• **Directions**
Below are records; reply with nothing but the number of lines in them that contain "Options".
BEGIN
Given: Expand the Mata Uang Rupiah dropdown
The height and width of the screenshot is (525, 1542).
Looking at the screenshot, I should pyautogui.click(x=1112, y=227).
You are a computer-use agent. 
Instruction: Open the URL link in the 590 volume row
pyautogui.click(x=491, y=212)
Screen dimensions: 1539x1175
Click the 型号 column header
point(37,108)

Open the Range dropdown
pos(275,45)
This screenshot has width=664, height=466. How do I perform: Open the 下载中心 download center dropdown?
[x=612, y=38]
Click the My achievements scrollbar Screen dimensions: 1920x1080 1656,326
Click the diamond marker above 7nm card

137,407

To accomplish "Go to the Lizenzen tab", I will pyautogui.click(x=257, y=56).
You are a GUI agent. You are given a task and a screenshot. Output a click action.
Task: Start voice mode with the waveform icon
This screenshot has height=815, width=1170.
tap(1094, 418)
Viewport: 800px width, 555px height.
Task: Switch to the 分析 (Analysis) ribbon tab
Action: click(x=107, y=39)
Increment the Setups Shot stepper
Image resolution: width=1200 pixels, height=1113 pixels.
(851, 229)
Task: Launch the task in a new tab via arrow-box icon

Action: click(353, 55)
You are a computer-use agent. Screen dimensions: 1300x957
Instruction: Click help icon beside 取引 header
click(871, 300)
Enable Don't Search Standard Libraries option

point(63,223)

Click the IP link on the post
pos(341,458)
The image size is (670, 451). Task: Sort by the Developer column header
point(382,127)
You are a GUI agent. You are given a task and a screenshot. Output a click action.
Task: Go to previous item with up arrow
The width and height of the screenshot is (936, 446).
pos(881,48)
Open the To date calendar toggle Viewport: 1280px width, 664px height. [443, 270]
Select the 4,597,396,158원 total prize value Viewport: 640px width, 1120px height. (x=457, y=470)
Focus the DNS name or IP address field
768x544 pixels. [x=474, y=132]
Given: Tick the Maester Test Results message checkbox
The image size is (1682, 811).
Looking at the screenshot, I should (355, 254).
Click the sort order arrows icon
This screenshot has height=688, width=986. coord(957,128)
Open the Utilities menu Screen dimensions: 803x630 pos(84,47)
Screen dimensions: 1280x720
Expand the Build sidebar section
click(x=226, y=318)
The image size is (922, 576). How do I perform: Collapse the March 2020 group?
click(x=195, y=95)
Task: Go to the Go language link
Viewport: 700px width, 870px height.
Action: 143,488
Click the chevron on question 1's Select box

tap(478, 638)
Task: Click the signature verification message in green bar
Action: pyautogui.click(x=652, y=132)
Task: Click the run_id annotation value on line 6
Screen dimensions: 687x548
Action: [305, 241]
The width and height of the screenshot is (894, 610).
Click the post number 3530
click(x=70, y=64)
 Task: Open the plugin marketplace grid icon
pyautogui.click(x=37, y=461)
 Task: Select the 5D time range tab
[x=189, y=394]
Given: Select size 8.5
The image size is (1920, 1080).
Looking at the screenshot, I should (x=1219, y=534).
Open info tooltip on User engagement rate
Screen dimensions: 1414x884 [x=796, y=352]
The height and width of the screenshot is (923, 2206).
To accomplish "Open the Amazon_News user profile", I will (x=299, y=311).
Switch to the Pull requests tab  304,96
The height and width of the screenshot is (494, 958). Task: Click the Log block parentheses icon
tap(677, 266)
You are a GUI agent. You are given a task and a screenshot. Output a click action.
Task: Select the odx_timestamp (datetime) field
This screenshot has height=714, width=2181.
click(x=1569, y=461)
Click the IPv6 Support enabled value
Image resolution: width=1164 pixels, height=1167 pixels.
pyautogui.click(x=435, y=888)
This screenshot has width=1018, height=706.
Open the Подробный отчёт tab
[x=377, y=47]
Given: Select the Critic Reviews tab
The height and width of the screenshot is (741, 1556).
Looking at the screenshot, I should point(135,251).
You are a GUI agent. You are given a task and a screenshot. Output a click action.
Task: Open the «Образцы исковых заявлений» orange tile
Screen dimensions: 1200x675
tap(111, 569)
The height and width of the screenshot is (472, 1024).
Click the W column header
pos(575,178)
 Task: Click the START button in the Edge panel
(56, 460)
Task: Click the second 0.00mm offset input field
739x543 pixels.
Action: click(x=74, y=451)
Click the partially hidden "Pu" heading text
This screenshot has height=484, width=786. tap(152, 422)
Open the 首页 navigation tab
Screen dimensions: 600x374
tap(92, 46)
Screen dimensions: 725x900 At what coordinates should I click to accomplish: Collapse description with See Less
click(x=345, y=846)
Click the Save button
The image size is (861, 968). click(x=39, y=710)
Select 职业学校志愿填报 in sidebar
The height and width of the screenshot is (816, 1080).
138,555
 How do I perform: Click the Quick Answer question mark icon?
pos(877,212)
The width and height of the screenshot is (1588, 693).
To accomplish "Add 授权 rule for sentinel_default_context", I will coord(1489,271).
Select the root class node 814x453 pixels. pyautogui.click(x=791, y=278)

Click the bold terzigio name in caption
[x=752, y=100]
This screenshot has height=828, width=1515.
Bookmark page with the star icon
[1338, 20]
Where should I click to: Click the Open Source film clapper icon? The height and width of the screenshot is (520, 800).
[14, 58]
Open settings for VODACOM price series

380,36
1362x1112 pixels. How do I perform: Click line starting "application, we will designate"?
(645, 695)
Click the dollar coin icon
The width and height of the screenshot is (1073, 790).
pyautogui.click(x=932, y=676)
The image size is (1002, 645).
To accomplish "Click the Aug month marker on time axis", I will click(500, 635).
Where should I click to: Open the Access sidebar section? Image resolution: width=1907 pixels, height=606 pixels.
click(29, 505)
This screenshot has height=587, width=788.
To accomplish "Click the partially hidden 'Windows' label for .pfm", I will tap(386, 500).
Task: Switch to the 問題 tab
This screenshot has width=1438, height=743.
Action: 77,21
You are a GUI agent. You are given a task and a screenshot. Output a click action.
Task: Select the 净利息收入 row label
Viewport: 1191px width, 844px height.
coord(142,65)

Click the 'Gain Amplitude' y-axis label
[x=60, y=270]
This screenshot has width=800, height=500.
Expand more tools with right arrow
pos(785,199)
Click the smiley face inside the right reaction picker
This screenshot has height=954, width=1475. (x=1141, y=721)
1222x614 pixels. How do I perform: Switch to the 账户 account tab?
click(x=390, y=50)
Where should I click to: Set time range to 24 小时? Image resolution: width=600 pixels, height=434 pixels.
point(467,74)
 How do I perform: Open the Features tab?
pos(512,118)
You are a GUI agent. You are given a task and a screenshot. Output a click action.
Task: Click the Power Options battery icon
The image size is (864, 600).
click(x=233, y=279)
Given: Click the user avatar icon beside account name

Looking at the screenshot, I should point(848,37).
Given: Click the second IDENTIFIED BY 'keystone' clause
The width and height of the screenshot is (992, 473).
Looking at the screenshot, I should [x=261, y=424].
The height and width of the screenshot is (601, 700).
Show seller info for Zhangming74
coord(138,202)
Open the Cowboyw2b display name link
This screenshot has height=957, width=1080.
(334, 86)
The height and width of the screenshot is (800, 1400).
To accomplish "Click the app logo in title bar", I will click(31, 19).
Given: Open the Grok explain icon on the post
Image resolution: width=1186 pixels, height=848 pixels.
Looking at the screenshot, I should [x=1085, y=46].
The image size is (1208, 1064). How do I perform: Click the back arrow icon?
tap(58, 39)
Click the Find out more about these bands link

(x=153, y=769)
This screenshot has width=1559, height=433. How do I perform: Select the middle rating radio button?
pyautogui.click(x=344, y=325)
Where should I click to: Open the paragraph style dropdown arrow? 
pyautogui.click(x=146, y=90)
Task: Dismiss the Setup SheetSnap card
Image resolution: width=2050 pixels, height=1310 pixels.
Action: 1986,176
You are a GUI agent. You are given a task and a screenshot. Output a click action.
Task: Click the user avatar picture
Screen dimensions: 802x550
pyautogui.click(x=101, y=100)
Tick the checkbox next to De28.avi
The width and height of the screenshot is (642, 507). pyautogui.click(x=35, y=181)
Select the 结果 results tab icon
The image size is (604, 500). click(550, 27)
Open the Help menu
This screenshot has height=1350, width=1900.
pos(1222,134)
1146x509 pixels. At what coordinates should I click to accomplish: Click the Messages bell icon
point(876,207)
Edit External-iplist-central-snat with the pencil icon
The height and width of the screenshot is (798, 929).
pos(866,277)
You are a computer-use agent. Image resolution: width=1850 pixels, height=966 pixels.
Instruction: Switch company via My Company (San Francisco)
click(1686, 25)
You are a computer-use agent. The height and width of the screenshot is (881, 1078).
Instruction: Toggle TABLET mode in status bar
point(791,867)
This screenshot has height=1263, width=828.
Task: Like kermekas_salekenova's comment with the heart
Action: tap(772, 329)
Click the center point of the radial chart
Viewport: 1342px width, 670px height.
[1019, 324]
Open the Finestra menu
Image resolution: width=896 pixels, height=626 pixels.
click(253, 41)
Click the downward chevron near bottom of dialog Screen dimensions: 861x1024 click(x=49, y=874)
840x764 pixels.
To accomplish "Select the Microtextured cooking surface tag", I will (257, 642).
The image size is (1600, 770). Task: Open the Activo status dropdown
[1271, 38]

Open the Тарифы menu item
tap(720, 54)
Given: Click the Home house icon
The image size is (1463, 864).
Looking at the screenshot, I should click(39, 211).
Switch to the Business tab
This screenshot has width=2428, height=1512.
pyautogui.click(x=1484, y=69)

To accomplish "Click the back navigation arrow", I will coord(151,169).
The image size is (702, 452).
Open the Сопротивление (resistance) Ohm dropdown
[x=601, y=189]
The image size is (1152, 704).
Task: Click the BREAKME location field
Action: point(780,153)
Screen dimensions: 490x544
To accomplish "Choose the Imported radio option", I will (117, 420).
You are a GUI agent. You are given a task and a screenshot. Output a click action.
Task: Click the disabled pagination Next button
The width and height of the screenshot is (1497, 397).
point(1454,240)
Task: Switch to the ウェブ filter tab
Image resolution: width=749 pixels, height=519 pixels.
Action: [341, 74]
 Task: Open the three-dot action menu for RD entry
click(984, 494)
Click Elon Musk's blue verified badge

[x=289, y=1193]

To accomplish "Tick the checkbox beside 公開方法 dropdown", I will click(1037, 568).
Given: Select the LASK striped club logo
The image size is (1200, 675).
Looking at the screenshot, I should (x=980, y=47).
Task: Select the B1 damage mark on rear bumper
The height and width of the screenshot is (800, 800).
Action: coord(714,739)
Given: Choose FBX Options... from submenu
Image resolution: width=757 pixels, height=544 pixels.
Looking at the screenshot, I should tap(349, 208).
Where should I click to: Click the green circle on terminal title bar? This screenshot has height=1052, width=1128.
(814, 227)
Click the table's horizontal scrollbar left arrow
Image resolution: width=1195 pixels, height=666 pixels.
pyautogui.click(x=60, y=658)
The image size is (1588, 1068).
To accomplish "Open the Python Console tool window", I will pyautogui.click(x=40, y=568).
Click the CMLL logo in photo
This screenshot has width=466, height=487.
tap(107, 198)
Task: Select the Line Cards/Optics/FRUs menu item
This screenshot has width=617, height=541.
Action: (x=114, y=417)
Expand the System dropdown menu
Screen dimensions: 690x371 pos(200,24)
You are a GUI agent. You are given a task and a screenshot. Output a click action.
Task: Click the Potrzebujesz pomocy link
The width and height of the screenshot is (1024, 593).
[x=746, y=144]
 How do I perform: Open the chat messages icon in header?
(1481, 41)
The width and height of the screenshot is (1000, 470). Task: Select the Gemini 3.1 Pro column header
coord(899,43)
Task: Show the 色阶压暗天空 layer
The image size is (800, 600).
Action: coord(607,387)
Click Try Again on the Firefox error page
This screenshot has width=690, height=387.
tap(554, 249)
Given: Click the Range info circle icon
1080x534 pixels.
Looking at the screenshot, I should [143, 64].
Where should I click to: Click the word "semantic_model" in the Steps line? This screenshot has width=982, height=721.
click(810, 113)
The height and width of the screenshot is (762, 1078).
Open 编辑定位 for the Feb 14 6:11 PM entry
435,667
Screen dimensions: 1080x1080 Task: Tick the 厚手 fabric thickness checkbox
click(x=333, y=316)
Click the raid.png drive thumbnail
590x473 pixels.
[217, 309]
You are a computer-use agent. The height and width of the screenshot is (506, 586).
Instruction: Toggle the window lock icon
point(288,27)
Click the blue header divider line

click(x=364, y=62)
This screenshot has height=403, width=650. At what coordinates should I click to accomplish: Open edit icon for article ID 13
END
• **Result for this exercise**
2